Mulut sumur Zamzam berada tepat di tengah kubah, sedikit condong ke arah dinding yang menghadap Ka’bah. Bibir sumur itu dibangun dari marmer yang indah, dengan sambungan yang rapat dan diperkuat dengan lapisan timah. Keliling mulut sumur sekitar empat puluh jengkal, dan tinggi bibir sumur dari lantai kira-kira empat setengah jengkal. Kedalaman sumur ini sekitar sebelas qamah (kurang lebih delapan belas sampai dua puluh meter). Penduduk setempat mengatakan bahwa air Zamzam akan bertambah banyak setiap malam Jumat.
Pintu kubah Zamzam menghadap ke timur. Di dalamnya terdapat tempat penampungan air untuk wudu berbentuk lingkaran, dengan lebar dan kedalaman masing-masing sekitar satu jengkal, dan tingginya kira-kira lima jengkal dari permukaan tanah. Di sekelilingnya dipasang bangku-bangku untuk tempat orang duduk ketika berwudu dengan air Zamzam.
Di samping kubah Zamzam, agak bergeser ke arah utara, berdirilah sebuah kubah lain, dikenal dengan Kubah minum yang dinisbahkan kepada Al-Abbas رضي الله عنه. Pintu kubah ini menghadap ke arah utara. Di sana kini disimpan air Zamzam dalam gentong-gentong besar yang disebut dawariq, masing-masing memiliki satu gagang. Air di dalamnya dibiarkan dingin agar nyaman diminum oleh para pengunjung.
Di dalam kubah itu juga disimpan mushaf-mushaf Al-Qur’an yang mulia dan kitab-kitab milik Masjidil Haram. Ada sebuah lemari khusus yang berisi satu peti besar. Di dalam peti itu terdapat sebuah mushaf agung yang ditulis oleh Zaid bin Tsabit رضي الله عنه pada tahun ke-18 setelah wafatnya Rasulullah صلى الله عليه وسلم.
Apabila penduduk Mekah ditimpa kekeringan atau kesulitan, mereka akan membawa keluar mushaf yang mulia ini. Mereka membuka pintu Ka’bah dan meletakkan mushaf itu di ambang pintu Ka’bah yang mulia, atau di dekat Maqam Ibrahim عليه السلام. Lalu mereka berkumpul mengelilinginya dengan kepala terbuka, berdoa, merendahkan diri, dan bertawassul dengan kemuliaan mushaf agung itu dan Maqam yang mulia. Mereka tidak berpisah sebelum Allah melimpahkan rahmat dan kasih sayang-Nya kepada mereka.
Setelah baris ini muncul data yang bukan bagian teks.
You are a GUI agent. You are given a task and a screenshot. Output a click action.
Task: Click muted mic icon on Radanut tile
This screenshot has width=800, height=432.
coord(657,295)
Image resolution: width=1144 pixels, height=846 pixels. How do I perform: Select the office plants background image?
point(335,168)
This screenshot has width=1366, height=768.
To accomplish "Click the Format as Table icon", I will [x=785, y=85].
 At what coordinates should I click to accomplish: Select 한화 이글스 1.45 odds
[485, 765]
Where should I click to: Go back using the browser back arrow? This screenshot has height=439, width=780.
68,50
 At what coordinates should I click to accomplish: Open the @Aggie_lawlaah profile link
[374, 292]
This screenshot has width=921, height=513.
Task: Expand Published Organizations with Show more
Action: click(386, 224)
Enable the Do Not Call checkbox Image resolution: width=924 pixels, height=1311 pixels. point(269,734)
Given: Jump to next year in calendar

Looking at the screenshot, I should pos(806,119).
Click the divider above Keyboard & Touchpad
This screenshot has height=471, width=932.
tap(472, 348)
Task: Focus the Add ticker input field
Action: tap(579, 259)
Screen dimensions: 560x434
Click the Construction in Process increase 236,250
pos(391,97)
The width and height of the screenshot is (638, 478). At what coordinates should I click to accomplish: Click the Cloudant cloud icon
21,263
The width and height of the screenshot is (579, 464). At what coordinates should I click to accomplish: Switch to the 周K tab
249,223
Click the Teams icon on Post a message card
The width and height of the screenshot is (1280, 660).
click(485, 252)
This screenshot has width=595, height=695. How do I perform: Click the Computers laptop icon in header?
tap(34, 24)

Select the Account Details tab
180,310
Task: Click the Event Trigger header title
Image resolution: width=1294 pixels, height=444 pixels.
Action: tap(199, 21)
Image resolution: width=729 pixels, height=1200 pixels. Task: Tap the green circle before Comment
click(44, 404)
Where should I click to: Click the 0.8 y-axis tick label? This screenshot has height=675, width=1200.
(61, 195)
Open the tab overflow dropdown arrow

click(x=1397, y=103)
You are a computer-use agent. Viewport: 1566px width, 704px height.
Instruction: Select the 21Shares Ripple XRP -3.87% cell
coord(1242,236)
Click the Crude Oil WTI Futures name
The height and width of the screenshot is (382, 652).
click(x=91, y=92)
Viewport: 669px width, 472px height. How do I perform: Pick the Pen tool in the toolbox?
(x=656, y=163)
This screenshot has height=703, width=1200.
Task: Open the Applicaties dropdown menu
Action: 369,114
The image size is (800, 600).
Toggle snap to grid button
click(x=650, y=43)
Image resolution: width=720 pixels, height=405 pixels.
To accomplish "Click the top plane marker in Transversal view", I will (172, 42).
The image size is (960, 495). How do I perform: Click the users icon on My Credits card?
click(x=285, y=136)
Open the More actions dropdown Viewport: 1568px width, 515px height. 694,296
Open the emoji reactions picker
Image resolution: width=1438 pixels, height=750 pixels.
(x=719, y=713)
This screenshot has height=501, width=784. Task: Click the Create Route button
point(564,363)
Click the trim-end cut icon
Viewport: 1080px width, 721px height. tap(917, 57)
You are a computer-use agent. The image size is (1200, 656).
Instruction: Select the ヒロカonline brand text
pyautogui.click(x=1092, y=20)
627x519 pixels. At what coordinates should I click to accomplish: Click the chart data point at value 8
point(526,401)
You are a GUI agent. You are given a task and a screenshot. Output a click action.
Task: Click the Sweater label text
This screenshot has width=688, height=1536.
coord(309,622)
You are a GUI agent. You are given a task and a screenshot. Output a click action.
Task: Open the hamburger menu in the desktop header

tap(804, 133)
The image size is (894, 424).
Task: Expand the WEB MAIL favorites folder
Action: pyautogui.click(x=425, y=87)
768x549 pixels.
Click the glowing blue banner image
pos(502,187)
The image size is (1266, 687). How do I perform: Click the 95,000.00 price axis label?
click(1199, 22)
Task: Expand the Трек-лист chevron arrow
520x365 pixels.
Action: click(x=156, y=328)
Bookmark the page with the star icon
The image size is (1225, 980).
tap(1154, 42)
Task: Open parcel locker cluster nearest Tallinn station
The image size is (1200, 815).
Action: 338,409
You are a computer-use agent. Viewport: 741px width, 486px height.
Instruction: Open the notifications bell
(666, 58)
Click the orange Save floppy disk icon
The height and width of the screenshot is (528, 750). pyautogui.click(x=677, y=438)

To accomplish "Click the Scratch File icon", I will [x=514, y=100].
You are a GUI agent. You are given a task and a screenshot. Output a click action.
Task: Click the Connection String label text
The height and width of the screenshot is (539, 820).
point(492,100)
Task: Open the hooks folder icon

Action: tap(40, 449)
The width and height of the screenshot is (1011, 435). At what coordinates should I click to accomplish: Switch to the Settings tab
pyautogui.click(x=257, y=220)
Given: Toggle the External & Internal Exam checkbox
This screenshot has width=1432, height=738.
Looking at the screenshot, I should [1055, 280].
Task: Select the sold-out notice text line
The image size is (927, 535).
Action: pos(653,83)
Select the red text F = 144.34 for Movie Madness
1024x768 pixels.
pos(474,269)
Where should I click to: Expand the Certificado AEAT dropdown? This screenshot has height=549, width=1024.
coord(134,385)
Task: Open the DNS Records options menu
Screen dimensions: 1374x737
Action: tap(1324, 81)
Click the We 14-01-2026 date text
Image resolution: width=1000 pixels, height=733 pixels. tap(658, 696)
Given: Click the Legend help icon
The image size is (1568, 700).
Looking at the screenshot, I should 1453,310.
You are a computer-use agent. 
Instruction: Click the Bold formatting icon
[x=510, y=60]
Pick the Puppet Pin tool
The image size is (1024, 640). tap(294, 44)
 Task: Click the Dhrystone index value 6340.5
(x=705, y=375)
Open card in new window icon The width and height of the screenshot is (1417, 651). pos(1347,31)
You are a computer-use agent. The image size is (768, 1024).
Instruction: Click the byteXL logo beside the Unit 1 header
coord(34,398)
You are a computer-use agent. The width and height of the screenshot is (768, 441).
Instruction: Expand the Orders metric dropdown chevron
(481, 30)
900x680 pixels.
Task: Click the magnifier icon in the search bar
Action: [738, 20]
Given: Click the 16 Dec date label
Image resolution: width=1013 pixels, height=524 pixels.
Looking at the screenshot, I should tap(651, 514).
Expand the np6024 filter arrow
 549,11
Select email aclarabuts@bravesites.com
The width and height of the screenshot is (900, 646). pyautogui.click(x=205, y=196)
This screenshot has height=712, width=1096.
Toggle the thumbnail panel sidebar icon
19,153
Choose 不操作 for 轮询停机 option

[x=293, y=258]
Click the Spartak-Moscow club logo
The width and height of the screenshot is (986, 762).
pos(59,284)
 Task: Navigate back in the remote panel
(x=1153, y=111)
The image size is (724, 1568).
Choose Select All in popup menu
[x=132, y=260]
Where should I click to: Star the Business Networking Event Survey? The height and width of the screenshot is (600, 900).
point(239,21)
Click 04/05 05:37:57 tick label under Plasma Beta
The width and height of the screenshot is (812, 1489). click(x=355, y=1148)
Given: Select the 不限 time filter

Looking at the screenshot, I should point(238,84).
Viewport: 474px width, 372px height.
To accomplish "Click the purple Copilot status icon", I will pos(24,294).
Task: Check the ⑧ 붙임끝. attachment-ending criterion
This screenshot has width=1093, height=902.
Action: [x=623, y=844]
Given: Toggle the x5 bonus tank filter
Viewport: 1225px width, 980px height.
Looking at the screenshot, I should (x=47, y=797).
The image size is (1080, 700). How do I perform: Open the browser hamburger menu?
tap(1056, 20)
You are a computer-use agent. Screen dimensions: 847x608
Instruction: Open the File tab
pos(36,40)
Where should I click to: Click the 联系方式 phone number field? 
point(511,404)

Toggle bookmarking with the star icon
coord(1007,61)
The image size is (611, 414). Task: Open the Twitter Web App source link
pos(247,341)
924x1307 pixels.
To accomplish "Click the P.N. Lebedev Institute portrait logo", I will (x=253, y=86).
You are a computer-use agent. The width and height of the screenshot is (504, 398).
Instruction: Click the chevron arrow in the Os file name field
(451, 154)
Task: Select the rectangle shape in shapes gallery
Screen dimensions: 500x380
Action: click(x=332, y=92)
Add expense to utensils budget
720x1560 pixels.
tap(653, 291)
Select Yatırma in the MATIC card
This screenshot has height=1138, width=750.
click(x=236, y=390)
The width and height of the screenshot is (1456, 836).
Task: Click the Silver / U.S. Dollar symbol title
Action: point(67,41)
Bersebelahan dengan kubah Al-Abbas رضي الله عنه, namun sedikit menyimpang dari garis lurusnya, terdapat sebuah kubah lain yang dikenal dengan nama Kubah Al-Yahudiyyah. Demikianlah satu demi satu sudut tanah haram ini menyimpan kisah, sejarah, dan keberkahan yang tak pernah habis untuk ditadabburi.